Friday, November 6, 2015

What Antibiotics Do To Your Body


When I started out in the 1980s, pharmaceutical companies sold pills labeled “placebo.” They don’t do that today, so a doctor who wants to prescribe one uses a real drug.

Today’s most popular placebos have names like amoxicillin and Z-pak (azithromycin). These help many conditions but not the respiratory infections for which most are prescribed.

Swallowing any antibiotic kills trillions of germs inside your body. If it’s a placebo, those germs are not causing your problem. Other germs immediately move in. Of course, those are germs that can grow in the presence of that antibiotic. If, in the future, they decide to make trouble, another course of that antibiotic might not discourage them. Do you want that?

Experts have been denouncing placebo antibiotics for decades, but their arguments are feeble. They warn about side-effects and allergies, but these are rare. Most antibiotics, useful or not, are safe over the short term.  
  
The long-term consequences are catastrophic. Soaking the environment with unnecessary antibiotics is giving rise to extraordinarily resistant bacteria. Even today about 40,000 Americans die of infections no antibiotic can treat, and this increases every year.

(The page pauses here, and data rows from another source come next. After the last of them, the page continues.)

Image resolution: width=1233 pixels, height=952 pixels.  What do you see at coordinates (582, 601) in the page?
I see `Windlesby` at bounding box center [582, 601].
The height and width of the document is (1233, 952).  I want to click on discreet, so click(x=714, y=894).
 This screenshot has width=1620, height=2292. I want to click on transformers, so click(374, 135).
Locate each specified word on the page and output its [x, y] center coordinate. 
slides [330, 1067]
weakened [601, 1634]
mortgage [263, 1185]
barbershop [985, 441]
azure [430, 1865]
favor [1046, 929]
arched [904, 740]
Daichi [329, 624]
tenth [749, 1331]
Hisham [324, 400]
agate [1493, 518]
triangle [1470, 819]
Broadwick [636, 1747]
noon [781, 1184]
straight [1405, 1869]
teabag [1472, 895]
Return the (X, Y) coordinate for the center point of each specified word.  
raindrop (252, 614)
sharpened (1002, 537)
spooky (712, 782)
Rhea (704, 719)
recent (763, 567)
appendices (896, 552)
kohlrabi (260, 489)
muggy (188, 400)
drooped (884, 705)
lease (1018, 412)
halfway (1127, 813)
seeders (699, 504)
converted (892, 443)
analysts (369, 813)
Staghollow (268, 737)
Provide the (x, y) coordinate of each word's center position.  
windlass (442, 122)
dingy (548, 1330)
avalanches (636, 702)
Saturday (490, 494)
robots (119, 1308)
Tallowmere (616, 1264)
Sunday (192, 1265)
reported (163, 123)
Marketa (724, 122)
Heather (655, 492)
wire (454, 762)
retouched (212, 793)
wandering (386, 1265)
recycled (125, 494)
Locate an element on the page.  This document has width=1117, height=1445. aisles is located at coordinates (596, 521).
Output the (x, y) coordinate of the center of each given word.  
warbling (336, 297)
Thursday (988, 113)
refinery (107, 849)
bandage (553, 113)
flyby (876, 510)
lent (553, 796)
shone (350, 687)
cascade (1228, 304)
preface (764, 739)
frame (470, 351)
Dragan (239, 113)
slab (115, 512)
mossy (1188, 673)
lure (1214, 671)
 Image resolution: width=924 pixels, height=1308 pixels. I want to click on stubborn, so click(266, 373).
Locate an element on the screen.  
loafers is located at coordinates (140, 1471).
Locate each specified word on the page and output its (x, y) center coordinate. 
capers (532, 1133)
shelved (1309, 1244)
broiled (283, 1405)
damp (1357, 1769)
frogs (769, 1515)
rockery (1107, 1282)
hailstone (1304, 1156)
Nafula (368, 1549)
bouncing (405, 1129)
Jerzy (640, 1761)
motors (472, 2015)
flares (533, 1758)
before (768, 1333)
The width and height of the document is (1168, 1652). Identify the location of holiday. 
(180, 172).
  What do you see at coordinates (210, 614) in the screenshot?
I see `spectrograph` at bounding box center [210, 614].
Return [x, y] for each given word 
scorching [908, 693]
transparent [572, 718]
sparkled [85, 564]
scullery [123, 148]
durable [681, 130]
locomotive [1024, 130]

But who cares? It’s a fact that people with a short-term problem don’t take the long view. That might include your doctor.

Monday, November 2, 2015

Another Free Service


Her child’s nose was bleeding, explained the mother. Could I come?

I was tempted. Once in the hotel room, I would ask questions. I would take out my otoscope and peer up the child’s nose. In the end I would reassure the mother and tell her to pinch the nose and wait. The bleeding would probably stop. Persistent nosebleeds are rare and require expert attention. Then I would collect my fee and leave. 

Over the phone, the mother revealed that the child was in good health and suffering a cold.  Respiratory infections occasionally produce a nosebleed. I reassured the mother and told her to pinch the nose and wait. When I phoned later, the bleeding had stopped.